The second is for International Criminal Court (ICC) Prosecutor Karim Khan to file charges. There is no question that Assad’s atrocities are worthy of ICC attention; Khan’s challenge has been jurisdiction. Syria never joined the court, and a U.N. Security Council effort in 2014 to confer jurisdiction was vetoed by Russia and China.

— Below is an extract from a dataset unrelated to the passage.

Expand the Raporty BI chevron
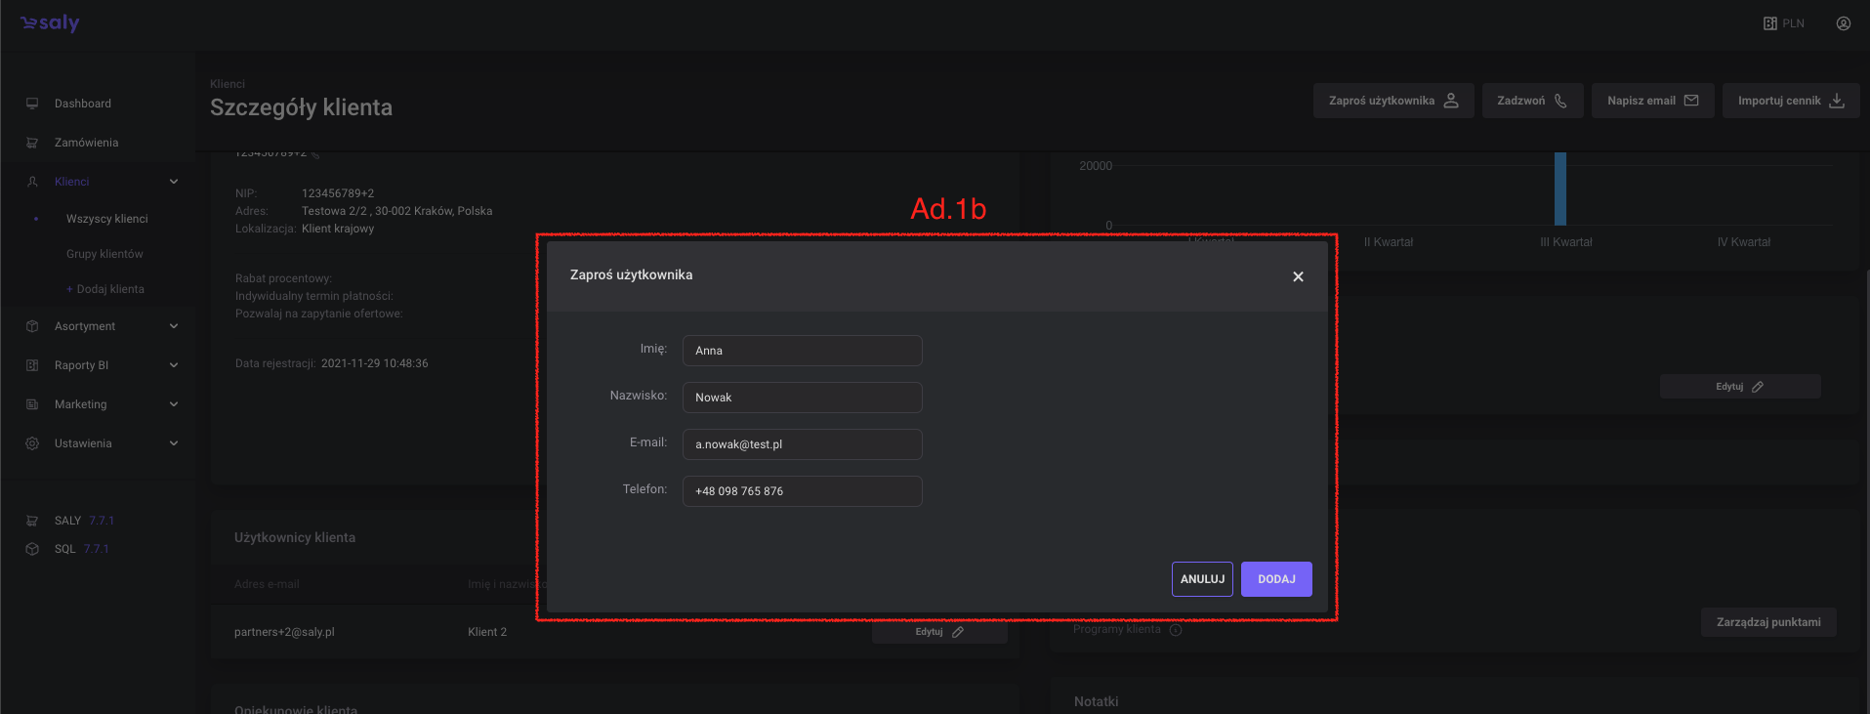This screenshot has height=714, width=1870. pos(174,365)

However, facing a similar challenge in Myanmar, Khan pursued a novel legal theory, obtaining jurisdiction by focusing on the Myanmar army’s mass forced deportation of Rohingya to Bangladesh, which is an ICC member. He is now seeking an arrest warrant for Myanmar’s junta leader. Despite the considerable global demands on him, Khan should use a similar theory to obtain jurisdiction over senior Syrian officials, including Assad, for their atrocities that drove hundreds of thousands of Syrians into Jordan, which is also an ICC member.

Such prosecutions are important not only as a measure of respect for the victims and an acknowledgment of their plight. They are also a critical tool for the future. We can only guess how Syria’s new rulers will act. Will they fall back on their jihadi roots, or will they abide by their recent more tolerant rhetoric? Establishing a precedent of accountability for the atrocities of the past would be a significant way for the international community to signal expectations for the future.